Politically speaking, Greens, focus on ecological and environmental issues, as well as civil rights and social justice.

So, can KM be 'green'? I'm starting to think yes! In his Lifehack article, Getting Green Done, Dustin Wax suggests that David Allen’s Getting Things Done: The Art of Stress-Free Productivity is a good guide to Green living "since the principles of Green living are not all that different from the principles we use to help us be more productive."

He goes on to propose these 6 Principles of Green Living:
  1. Simplicty: more stuff means more complexity — more upkeep, more keeping track, more things to do.
  2. Fairness: we consume so much because we can — and we can because we don’t deal fairly with everyone involved.
  3. Community: too much of our world market is out of sight, and therefore out of mind.
  4. Sustainability: a system is sustainable when the negative outputs of that system are accommodated and turned into positive outputs. most of our global production is not sustainable!
  5. Planning: planning means looking ahead towards a desired outcome; it also means thinking a little bit about the community that isn’t here yet and dealing fairly with them. creating sustainability requires planning!
  6. Transparency:decisions these days are made behind closed doors. a green society requires the active involvement of all its participants!
By the by, I encourage EVERYONE to read this article. Not only will it provide more context for these principles, but it's a quick read that will give you something to think about.

Dustin sums up his manifesto with a potent declaration to those who are truly committed to going 'green': "...we can’t do all the work. We can’t even do a tiny fraction of the work. We can suggest, prod, provide tricks and hacks, but in the end, you’re going to have to make some decisions, to think about how your actions fit in with you values, whatever they are."

This statement, which echoes current KM crush Heifetz's views on adaptive leadership, applies equally to the person(s) responsible for developing and implementing KM strategies and the organizational community (both the leadership and the rank-and-file). Ironically, this seems to be one of the biggest challenges for organizations, not just with KM, but with any initiative that seems to clash with or challenge the bottom-line goal of profit. Unfortunately, "profit" is not a value. Although, perhaps organizations need to take a look at what they're willing to do (actions) in the pursuit of profit and how well it squares up with their actual values.

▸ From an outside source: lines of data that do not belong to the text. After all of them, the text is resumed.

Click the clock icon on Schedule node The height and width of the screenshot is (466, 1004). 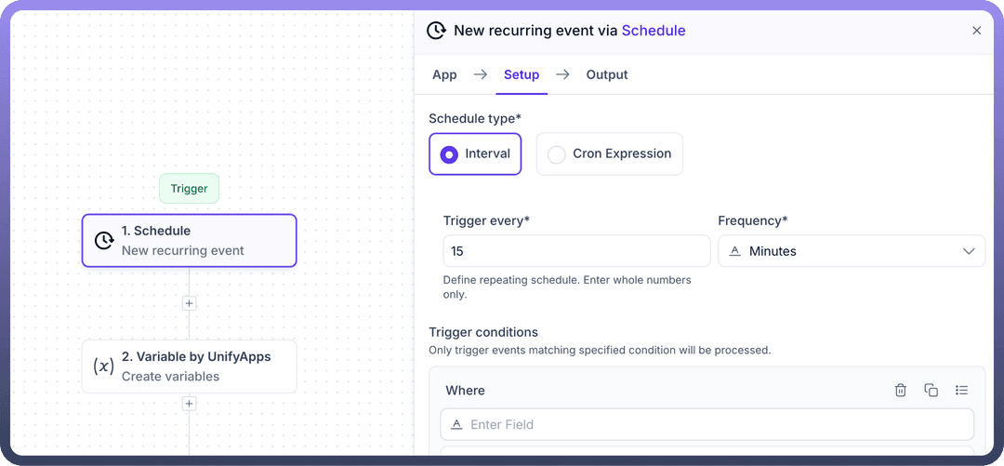click(104, 241)
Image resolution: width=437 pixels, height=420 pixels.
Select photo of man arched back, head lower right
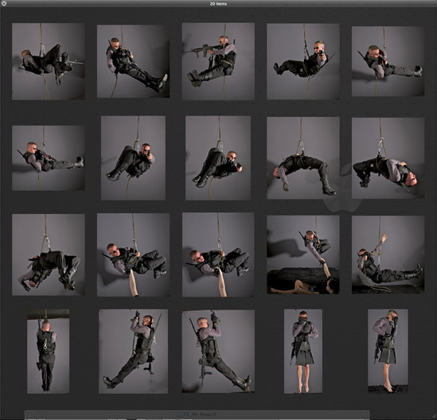coord(388,158)
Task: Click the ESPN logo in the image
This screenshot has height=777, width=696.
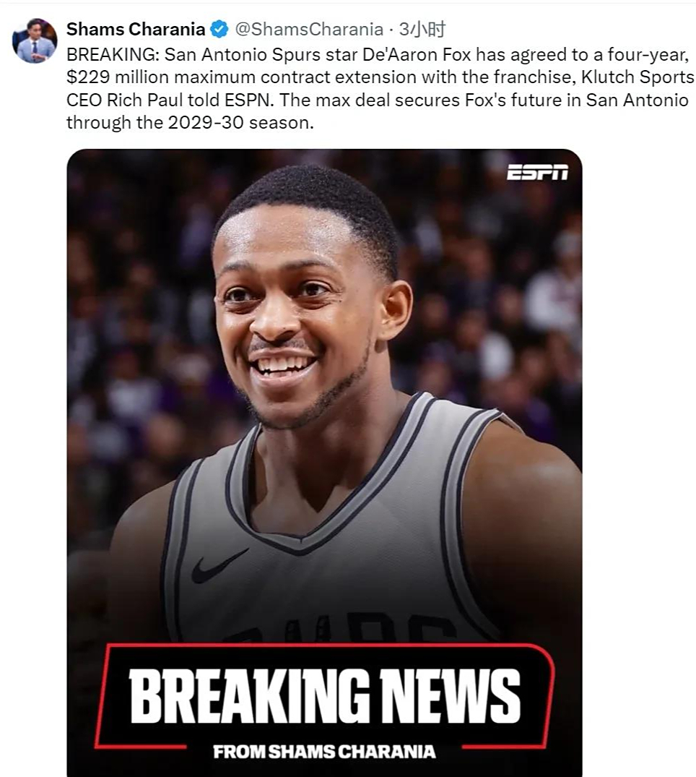Action: pyautogui.click(x=537, y=173)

Now, let's apply these principles to KM! And, there's no real order to these, just keep them in mind as you're developing your strategy.

I'm sure most folks are familiar with the KISS methodology - 'Keep It Simple Stupid'. Greens would equate this to measuring and, subsequently reducing, your ecological footprint, which is the impact you have on the natural environment. In terms of KM, I define it as being stealthy and minimally invasive in your KM efforts. One of the ways I attempt to achieve this is by integrating existing technologies that work, rather than trying to introduce a radical new technology or process. When new processes are necessary, recognize and appreciate the potential for disruption, and roll them out in steps.

Almost all of the KM strategies I've been involved with and have discussed with folks are developed, exclusively, from the perspective of the organization and seen as a benefit to the organization and, subsequently, to employees who live to see another paycheck, but a 'green' approach invites you to take a closer look at your strategy and ask (1) how well it acknowledges the true value - to the holder - of the knowledge/information you're asking folks to share and, (2) what your true intentions are with regards to that knowledge/information. It's one thing to say knowledge sharing doesn't diminish an individuals value to the organization, but do you really mean it and do your policies/practices actually support this statement? Be honest, because if you're not sure, then it's likely your employees don't believe it either and that will result in a poor knowledge sharing community or, at best, an immature one.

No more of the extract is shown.